Sinar matahari memancarkan sinarnya dengan begitu terang. Aku belum mendapatkan sepeser uang sejak tadi pagi. Sesekali perutku berbunyi tanda protes, tidak ada yang bisa kulakukan selain menunggu seseorang memberikan sepeser uang untuk kami. Dari kejauhan aku melihat seorang anak yang berlari menuju kearahku, dia melemparkan sebuah dompet padaku dan beberapa warga datang menghampiriku.
"Rupanya kamu pencurinya"
"Masih kecil sudah mencuri. Sudah besar mau menjadi apa? Perampok?"
"A...Apa maksud kalian? Aku tidak mencuri" Ucapku membela diri
"Jangan bohong!! Jelas-jelas kamu memegang dompet itu dengan kedua tanganmu.

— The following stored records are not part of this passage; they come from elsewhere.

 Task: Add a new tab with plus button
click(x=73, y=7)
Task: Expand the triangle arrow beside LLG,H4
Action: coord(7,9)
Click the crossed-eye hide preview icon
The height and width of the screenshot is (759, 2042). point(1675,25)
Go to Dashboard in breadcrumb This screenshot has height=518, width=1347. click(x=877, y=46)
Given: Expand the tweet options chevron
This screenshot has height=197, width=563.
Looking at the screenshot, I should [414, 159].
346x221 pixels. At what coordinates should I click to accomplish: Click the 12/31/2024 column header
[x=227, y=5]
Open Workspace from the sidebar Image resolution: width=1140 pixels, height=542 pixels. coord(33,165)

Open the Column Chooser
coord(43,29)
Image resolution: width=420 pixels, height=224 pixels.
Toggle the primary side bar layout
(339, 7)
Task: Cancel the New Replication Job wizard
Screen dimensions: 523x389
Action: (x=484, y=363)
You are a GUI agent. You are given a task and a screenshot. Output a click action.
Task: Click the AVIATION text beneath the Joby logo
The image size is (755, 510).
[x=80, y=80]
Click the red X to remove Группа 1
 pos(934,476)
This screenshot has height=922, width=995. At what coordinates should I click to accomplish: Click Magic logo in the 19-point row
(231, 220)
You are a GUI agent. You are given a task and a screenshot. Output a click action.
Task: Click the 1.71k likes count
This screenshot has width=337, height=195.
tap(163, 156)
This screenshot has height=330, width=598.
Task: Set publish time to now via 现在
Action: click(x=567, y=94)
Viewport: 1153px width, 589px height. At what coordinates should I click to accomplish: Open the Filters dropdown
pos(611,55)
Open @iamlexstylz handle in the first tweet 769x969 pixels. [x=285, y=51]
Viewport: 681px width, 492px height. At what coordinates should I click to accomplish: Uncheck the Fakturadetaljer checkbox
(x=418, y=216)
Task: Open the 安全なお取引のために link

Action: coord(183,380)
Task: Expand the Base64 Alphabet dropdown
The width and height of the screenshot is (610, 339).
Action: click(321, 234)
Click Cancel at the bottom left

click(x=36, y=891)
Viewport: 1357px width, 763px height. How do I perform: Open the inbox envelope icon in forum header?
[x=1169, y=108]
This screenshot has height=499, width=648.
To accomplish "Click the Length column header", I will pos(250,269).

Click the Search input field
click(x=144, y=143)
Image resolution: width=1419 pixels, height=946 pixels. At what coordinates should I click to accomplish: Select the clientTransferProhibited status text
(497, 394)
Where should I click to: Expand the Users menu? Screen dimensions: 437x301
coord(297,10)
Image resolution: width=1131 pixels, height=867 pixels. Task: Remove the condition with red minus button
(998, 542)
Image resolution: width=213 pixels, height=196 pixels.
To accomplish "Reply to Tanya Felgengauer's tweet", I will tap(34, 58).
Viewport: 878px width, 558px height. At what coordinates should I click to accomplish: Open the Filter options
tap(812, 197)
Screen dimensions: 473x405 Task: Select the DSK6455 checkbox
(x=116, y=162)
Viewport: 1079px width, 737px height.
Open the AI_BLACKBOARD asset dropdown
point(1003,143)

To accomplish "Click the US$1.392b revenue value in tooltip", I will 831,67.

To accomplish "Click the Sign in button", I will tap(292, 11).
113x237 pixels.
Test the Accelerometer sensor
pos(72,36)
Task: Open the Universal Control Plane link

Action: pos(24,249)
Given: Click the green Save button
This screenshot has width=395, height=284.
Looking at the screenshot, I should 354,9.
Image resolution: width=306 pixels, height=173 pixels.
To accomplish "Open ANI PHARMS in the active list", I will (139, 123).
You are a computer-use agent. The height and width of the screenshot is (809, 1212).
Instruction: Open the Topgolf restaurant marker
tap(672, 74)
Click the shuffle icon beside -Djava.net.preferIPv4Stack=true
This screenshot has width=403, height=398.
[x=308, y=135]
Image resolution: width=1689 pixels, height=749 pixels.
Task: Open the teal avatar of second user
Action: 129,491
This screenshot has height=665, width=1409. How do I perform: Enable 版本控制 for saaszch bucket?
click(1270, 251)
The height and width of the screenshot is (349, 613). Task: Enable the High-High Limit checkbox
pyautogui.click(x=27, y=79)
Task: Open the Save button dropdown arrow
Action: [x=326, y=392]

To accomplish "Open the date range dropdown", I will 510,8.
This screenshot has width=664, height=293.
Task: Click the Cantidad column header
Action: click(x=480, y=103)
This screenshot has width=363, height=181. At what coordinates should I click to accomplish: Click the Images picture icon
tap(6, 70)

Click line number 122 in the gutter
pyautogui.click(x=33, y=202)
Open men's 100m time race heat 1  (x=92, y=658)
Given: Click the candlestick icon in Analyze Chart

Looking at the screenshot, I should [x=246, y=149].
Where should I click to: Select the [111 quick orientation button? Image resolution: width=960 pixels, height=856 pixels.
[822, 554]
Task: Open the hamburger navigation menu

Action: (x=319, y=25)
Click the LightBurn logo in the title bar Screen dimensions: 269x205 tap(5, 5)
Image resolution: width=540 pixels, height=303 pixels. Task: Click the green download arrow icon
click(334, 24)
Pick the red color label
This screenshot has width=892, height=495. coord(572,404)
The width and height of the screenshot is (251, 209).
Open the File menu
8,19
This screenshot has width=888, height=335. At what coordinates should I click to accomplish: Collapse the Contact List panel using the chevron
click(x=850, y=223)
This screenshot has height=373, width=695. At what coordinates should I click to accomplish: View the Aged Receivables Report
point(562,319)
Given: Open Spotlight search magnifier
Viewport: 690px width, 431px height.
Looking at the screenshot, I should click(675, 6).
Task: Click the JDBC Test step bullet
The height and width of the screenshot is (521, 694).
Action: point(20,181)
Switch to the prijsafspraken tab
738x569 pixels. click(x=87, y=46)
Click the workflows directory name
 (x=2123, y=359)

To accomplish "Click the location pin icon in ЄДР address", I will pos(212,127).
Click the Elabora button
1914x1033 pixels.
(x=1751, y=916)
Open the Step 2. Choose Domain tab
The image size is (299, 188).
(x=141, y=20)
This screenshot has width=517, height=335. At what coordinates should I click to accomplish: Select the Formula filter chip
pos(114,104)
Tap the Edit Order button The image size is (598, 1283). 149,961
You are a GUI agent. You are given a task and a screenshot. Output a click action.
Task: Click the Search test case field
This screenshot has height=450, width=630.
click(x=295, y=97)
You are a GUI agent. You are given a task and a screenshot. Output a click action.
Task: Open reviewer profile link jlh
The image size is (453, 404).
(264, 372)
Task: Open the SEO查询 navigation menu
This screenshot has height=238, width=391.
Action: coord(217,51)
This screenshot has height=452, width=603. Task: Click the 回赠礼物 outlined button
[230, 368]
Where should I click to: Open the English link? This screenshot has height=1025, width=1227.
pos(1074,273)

Anak sepertimu harus diberi pelajaran!!" Ucap salah satu dari kerumunan warga tersebut
Aku tidak mengerti apa yang terjadi, tiba-tiba kerumunan warga itu memukulku dan menendang ku. Setelah mendapatkan kembali dompet tersebut mereka pun pergi begitu saja. Apa maksud mereka memukul seorang anak yang tidak tau apa-apa? Apa mereka semua sekejam itu? Aku...Aku membenci mereka!! Sudah jelas kan warga itu main hakim sendiri!!
Tak lama kemudian hujan pun turun dengan derasnya. Aku sama sekali tidak mencari tempat untuk berteduh, terus terdiam ditempat itu dengan tubuh yang terbaring lemah. Dengan sekuat tenaga aku memukul tempat dimana diriku ini berpijak, aku terus memukul hingga tanganku terluka. Dengan lunglai aku pergi menghampiri Erza.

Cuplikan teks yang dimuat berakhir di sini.